The Defendant applied to Plaintiff to loan a sum of money; Plaintiff objected, because she had not on hand the amount desired. Defendant urged his necessities, and agreed to pay five per cent. as compensation for services, &c., if she would procure him the money, &c., in addition to lawful interest. Held, not to be usurious.

THIS was an action against principal and sureties, on a promissory note for $412 and interest, payable in one year, made to the Plaintiff for money loaned. The defence was usury.
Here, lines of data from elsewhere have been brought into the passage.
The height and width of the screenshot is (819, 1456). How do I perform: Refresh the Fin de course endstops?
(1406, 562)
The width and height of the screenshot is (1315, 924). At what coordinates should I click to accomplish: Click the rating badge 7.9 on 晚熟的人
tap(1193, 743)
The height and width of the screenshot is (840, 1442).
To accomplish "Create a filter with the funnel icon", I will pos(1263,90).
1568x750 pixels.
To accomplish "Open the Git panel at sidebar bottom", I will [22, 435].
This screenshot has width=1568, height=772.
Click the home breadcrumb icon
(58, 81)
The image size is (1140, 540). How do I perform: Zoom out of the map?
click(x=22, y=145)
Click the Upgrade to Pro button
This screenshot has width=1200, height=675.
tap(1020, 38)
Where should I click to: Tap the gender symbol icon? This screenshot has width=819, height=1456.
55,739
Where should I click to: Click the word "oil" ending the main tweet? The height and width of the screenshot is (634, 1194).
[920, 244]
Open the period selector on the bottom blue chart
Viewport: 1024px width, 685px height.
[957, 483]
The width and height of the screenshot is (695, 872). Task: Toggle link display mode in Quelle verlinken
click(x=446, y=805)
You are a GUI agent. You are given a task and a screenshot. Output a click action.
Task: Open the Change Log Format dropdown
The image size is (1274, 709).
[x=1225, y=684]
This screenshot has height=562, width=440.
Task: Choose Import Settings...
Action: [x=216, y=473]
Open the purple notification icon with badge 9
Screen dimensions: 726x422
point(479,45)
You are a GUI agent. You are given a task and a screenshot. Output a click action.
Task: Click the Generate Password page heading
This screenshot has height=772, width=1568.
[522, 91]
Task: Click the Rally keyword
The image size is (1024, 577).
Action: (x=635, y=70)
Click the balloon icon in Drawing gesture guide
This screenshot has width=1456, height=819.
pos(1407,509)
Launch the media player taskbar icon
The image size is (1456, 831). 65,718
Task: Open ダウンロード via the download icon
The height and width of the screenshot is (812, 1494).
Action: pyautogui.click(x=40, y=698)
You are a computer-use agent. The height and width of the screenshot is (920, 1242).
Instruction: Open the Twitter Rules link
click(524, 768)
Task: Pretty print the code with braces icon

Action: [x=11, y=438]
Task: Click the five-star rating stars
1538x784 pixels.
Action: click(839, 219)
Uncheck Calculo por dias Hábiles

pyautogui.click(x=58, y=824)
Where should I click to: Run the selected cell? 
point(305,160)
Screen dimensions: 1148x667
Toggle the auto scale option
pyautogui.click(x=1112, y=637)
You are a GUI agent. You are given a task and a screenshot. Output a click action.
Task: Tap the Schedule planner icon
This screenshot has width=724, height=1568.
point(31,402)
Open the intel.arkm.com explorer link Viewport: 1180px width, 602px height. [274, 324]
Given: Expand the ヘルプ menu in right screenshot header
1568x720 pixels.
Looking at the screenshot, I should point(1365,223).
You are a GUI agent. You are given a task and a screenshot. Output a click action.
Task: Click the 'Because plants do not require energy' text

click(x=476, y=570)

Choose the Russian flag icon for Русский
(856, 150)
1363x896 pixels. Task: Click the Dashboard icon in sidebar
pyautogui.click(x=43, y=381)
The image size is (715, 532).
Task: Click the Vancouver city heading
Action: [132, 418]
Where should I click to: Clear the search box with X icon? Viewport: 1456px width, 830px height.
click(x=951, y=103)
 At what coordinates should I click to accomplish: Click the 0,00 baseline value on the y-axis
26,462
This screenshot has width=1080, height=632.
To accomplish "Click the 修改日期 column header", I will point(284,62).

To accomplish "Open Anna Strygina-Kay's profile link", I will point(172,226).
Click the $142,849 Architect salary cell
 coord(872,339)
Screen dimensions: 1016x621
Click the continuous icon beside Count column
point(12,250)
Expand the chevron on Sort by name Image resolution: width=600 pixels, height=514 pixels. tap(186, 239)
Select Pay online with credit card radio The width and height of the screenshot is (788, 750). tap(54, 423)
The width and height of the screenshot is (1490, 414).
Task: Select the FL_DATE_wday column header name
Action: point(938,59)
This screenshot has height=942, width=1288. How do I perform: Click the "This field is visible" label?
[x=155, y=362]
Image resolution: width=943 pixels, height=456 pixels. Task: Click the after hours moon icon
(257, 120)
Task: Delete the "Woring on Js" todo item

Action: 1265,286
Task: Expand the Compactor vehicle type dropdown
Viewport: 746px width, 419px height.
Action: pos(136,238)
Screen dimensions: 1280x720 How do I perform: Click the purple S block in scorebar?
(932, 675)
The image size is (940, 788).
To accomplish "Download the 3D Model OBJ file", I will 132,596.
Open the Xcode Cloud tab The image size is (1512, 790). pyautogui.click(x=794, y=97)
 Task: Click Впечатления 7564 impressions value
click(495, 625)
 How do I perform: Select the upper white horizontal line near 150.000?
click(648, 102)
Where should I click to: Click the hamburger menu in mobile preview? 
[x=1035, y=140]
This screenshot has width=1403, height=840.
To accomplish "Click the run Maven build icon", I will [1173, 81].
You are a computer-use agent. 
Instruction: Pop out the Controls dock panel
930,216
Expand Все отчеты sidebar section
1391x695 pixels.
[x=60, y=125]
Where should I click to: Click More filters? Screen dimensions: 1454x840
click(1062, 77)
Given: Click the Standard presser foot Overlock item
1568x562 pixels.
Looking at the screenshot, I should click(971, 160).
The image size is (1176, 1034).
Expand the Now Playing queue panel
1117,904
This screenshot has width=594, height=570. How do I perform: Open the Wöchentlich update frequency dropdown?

The evidence bearing upon the negotiation between the parties was conflicting; the Defendant, Cornell, who obtained the loan, testifying that it was at first expressly agreed that he should pay ten per cent. for the money, and that the rate was subsequently augmented to about thirteen per cent.; while the Plaintiff testified that the sum reserved by her out of the amount indicated by the face of the note, viz., the sum of $21.50, was reserved as compensation for her services and expenses in collecting the money necessary to complete the amount to be loaned, and that such services were rendered at the request of Cornell, and upon his express promise to pay her therefor.

The evidence being closed, the Defendant's counsel requested the Court to direct a verdict for the Defendant, on the ground that, as a matter of law and on the Plaintiff's own evidence, the defence of usury had been made out, which the Court declined to do, and the Defendant excepted. The Court charged the jury that, if the excess over seven per cent. was taken exclusively for expenditures of time, services, and money, in obtaining the money to be loaned to the Defendant, without any intention.